Start of Block
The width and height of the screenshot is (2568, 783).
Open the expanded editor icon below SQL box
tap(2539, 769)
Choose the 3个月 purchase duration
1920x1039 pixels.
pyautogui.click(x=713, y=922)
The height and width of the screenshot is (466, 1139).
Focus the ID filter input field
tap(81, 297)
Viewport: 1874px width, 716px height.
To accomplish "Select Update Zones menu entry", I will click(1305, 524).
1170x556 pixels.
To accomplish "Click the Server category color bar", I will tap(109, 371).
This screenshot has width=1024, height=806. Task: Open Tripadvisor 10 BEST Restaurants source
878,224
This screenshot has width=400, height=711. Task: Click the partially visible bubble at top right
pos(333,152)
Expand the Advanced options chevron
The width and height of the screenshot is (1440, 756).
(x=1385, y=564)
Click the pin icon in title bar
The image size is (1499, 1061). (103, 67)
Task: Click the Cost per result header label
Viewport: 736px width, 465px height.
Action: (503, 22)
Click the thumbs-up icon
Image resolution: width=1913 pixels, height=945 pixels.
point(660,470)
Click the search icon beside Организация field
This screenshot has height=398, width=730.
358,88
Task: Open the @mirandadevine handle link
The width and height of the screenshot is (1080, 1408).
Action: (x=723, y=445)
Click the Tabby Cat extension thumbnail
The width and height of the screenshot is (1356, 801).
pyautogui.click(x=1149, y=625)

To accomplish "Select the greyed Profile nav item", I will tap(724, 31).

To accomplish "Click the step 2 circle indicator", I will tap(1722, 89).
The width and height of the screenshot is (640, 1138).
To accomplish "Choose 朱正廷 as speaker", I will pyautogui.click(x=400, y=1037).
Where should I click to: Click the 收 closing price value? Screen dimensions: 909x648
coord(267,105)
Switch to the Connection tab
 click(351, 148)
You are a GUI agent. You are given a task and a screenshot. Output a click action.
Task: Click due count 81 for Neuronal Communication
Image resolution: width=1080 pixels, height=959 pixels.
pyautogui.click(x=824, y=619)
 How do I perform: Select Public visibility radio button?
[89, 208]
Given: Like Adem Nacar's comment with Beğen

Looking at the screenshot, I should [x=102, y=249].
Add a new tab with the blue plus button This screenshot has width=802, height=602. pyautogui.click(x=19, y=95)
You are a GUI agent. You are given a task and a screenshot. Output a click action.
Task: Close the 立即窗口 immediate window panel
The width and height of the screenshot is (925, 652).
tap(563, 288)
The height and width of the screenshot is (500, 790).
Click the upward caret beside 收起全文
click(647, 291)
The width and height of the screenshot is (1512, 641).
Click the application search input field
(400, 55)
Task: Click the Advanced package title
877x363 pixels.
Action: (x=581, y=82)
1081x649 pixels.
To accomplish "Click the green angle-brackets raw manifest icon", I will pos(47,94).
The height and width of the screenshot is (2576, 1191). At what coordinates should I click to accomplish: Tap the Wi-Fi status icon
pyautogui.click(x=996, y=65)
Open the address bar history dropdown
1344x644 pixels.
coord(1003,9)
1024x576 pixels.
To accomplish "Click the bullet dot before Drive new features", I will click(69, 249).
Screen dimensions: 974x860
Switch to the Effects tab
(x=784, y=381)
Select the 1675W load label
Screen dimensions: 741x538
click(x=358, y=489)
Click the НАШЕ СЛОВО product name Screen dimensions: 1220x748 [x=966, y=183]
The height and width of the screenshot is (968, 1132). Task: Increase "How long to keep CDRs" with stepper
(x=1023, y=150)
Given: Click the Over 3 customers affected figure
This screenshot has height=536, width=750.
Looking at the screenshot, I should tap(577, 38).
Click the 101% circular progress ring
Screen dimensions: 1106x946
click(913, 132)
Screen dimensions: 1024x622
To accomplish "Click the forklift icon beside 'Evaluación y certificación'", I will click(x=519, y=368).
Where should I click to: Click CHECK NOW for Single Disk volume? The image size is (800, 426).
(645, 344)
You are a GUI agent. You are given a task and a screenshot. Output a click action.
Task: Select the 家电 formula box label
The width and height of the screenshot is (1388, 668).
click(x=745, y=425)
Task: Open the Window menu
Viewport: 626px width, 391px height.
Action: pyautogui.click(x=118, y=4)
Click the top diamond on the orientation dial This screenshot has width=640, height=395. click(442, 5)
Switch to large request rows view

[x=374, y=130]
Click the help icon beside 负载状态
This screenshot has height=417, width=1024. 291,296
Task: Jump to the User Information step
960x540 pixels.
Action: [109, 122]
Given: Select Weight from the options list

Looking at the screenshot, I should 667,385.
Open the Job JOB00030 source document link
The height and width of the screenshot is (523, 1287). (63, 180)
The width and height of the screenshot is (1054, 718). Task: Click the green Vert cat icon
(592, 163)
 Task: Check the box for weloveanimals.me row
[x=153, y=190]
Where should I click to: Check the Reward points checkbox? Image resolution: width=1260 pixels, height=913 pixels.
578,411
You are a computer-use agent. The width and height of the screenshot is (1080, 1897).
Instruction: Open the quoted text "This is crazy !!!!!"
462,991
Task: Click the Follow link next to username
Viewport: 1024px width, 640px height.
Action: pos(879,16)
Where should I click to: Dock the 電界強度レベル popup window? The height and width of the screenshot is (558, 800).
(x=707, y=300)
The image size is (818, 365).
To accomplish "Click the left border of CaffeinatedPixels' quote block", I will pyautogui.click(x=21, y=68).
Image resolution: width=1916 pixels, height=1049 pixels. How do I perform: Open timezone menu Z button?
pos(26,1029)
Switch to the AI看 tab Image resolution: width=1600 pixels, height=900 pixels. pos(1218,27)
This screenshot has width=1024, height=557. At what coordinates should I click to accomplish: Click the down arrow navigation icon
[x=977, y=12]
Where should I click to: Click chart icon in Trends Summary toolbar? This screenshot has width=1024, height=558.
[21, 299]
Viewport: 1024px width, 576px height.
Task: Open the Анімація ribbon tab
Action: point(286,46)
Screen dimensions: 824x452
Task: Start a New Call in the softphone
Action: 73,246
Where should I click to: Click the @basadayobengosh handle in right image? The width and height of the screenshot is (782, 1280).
End of Block
Every entry is to be repeated precisely as it stands.

Exercise result
The width and height of the screenshot is (2568, 783).
Open the expanded editor icon below SQL box
tap(2539, 769)
Choose the 3个月 purchase duration
1920x1039 pixels.
pyautogui.click(x=713, y=922)
The height and width of the screenshot is (466, 1139).
Focus the ID filter input field
tap(81, 297)
Viewport: 1874px width, 716px height.
To accomplish "Select Update Zones menu entry", I will click(1305, 524).
1170x556 pixels.
To accomplish "Click the Server category color bar", I will tap(109, 371).
This screenshot has width=1024, height=806. Task: Open Tripadvisor 10 BEST Restaurants source
878,224
This screenshot has width=400, height=711. Task: Click the partially visible bubble at top right
pos(333,152)
Expand the Advanced options chevron
The width and height of the screenshot is (1440, 756).
(x=1385, y=564)
Click the pin icon in title bar
The image size is (1499, 1061). (103, 67)
Task: Click the Cost per result header label
Viewport: 736px width, 465px height.
Action: (503, 22)
Click the thumbs-up icon
Image resolution: width=1913 pixels, height=945 pixels.
point(660,470)
Click the search icon beside Организация field
This screenshot has height=398, width=730.
358,88
Task: Open the @mirandadevine handle link
The width and height of the screenshot is (1080, 1408).
Action: (x=723, y=445)
Click the Tabby Cat extension thumbnail
The width and height of the screenshot is (1356, 801).
pyautogui.click(x=1149, y=625)

To accomplish "Select the greyed Profile nav item", I will tap(724, 31).

To accomplish "Click the step 2 circle indicator", I will tap(1722, 89).
The width and height of the screenshot is (640, 1138).
To accomplish "Choose 朱正廷 as speaker", I will pyautogui.click(x=400, y=1037).
Where should I click to: Click the 收 closing price value? Screen dimensions: 909x648
coord(267,105)
Switch to the Connection tab
 click(351, 148)
You are a GUI agent. You are given a task and a screenshot. Output a click action.
Task: Click due count 81 for Neuronal Communication
Image resolution: width=1080 pixels, height=959 pixels.
pyautogui.click(x=824, y=619)
 How do I perform: Select Public visibility radio button?
[89, 208]
Given: Like Adem Nacar's comment with Beğen

Looking at the screenshot, I should [x=102, y=249].
Add a new tab with the blue plus button This screenshot has width=802, height=602. pyautogui.click(x=19, y=95)
You are a GUI agent. You are given a task and a screenshot. Output a click action.
Task: Close the 立即窗口 immediate window panel
The width and height of the screenshot is (925, 652).
tap(563, 288)
The height and width of the screenshot is (500, 790).
Click the upward caret beside 收起全文
click(647, 291)
The width and height of the screenshot is (1512, 641).
Click the application search input field
(400, 55)
Task: Click the Advanced package title
877x363 pixels.
Action: (x=581, y=82)
1081x649 pixels.
To accomplish "Click the green angle-brackets raw manifest icon", I will pos(47,94).
The height and width of the screenshot is (2576, 1191). At what coordinates should I click to accomplish: Tap the Wi-Fi status icon
pyautogui.click(x=996, y=65)
Open the address bar history dropdown
1344x644 pixels.
coord(1003,9)
1024x576 pixels.
To accomplish "Click the bullet dot before Drive new features", I will click(69, 249).
Screen dimensions: 974x860
Switch to the Effects tab
(x=784, y=381)
Select the 1675W load label
Screen dimensions: 741x538
click(x=358, y=489)
Click the НАШЕ СЛОВО product name Screen dimensions: 1220x748 [x=966, y=183]
The height and width of the screenshot is (968, 1132). Task: Increase "How long to keep CDRs" with stepper
(x=1023, y=150)
Given: Click the Over 3 customers affected figure
This screenshot has height=536, width=750.
Looking at the screenshot, I should tap(577, 38).
Click the 101% circular progress ring
Screen dimensions: 1106x946
click(913, 132)
Screen dimensions: 1024x622
To accomplish "Click the forklift icon beside 'Evaluación y certificación'", I will click(x=519, y=368).
Where should I click to: Click CHECK NOW for Single Disk volume? The image size is (800, 426).
(645, 344)
You are a GUI agent. You are given a task and a screenshot. Output a click action.
Task: Select the 家电 formula box label
The width and height of the screenshot is (1388, 668).
click(x=745, y=425)
Task: Open the Window menu
Viewport: 626px width, 391px height.
Action: pyautogui.click(x=118, y=4)
Click the top diamond on the orientation dial This screenshot has width=640, height=395. click(442, 5)
Switch to large request rows view

[x=374, y=130]
Click the help icon beside 负载状态
This screenshot has height=417, width=1024. 291,296
Task: Jump to the User Information step
960x540 pixels.
Action: [109, 122]
Given: Select Weight from the options list

Looking at the screenshot, I should 667,385.
Open the Job JOB00030 source document link
The height and width of the screenshot is (523, 1287). (63, 180)
The width and height of the screenshot is (1054, 718). Task: Click the green Vert cat icon
(592, 163)
 Task: Check the box for weloveanimals.me row
[x=153, y=190]
Where should I click to: Check the Reward points checkbox? Image resolution: width=1260 pixels, height=913 pixels.
578,411
You are a computer-use agent. The width and height of the screenshot is (1080, 1897).
Instruction: Open the quoted text "This is crazy !!!!!"
462,991
Task: Click the Follow link next to username
Viewport: 1024px width, 640px height.
Action: pos(879,16)
Where should I click to: Dock the 電界強度レベル popup window? The height and width of the screenshot is (558, 800).
(x=707, y=300)
The image size is (818, 365).
To accomplish "Click the left border of CaffeinatedPixels' quote block", I will pyautogui.click(x=21, y=68).
Image resolution: width=1916 pixels, height=1049 pixels. How do I perform: Open timezone menu Z button?
pos(26,1029)
Switch to the AI看 tab Image resolution: width=1600 pixels, height=900 pixels. pos(1218,27)
This screenshot has width=1024, height=557. At what coordinates should I click to accomplish: Click the down arrow navigation icon
[x=977, y=12]
Where should I click to: Click chart icon in Trends Summary toolbar? This screenshot has width=1024, height=558.
[21, 299]
Viewport: 1024px width, 576px height.
Task: Open the Анімація ribbon tab
Action: point(286,46)
Screen dimensions: 824x452
Task: Start a New Call in the softphone
Action: 73,246
Where should I click to: Click the @basadayobengosh handle in right image? The width and height of the screenshot is (782, 1280).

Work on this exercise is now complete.